The best thing to do in that situation is to let the message play out, and follow the options, if any, that allow you to speak to a representative. Tell that representative that they have the wrong number, and whoever it is they are looking for cannot be found at this number. They may call yet again, and you may have to remind them again. However, if this gets persistent, then the Fair Debt Collection Practices Act does
provide you a remedy. It is a violation of the FDCPA to continue to cause a phone to ring
with the intent to harass, and it is a violation of the FDCPA to engage in any conduct, the natural consequence is to harass. When a consumer has provided warning to the collector that the number they
are calling is incorrect, and the collector persists on calling, then one can conclude that the natural consequence of the continued calls is to be harassing.
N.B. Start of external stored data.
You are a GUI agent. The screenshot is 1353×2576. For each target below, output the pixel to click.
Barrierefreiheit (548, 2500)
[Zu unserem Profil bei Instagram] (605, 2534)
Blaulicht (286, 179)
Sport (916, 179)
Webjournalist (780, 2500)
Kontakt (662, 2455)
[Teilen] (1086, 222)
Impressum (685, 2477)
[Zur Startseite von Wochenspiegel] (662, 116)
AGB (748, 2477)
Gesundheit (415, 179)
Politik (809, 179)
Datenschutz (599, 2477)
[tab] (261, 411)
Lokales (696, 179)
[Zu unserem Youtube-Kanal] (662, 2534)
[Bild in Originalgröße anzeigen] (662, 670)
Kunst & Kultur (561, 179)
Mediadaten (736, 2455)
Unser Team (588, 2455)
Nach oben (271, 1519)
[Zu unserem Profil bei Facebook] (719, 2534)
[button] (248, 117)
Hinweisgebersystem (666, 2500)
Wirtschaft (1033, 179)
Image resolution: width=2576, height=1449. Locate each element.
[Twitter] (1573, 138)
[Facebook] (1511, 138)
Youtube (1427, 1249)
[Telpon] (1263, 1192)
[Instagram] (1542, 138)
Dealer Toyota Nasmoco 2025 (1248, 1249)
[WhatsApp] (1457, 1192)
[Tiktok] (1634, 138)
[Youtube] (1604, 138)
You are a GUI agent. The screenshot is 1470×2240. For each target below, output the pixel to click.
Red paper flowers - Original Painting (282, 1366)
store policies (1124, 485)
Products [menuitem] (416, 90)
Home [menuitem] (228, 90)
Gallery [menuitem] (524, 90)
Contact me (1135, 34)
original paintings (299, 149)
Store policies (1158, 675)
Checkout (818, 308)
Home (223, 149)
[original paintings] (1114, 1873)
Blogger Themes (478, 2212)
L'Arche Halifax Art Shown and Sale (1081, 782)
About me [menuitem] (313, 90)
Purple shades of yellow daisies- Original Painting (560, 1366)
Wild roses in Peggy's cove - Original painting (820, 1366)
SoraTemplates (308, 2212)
In addition, if the calls are coming into a cell phone, the Telephone Consumer Protection Act comes into play. Under that law, if the collector makes multiple calls to a cell phone with an auto-dialer but without the express permission of the consumer to use the cell phone. Obviously, if the account does not belong to the person receiving the robo-calls, then the caller does not have express permission to call that phone.
When you’re being pursued by debt collectors, you have rights, and we’re here to help. SmithMarco, P.C. has been protecting consumer rights since 2005. If you are receiving calls to your cell phone from an automated, or “Robo” dialer, CONTACT US for a free case review.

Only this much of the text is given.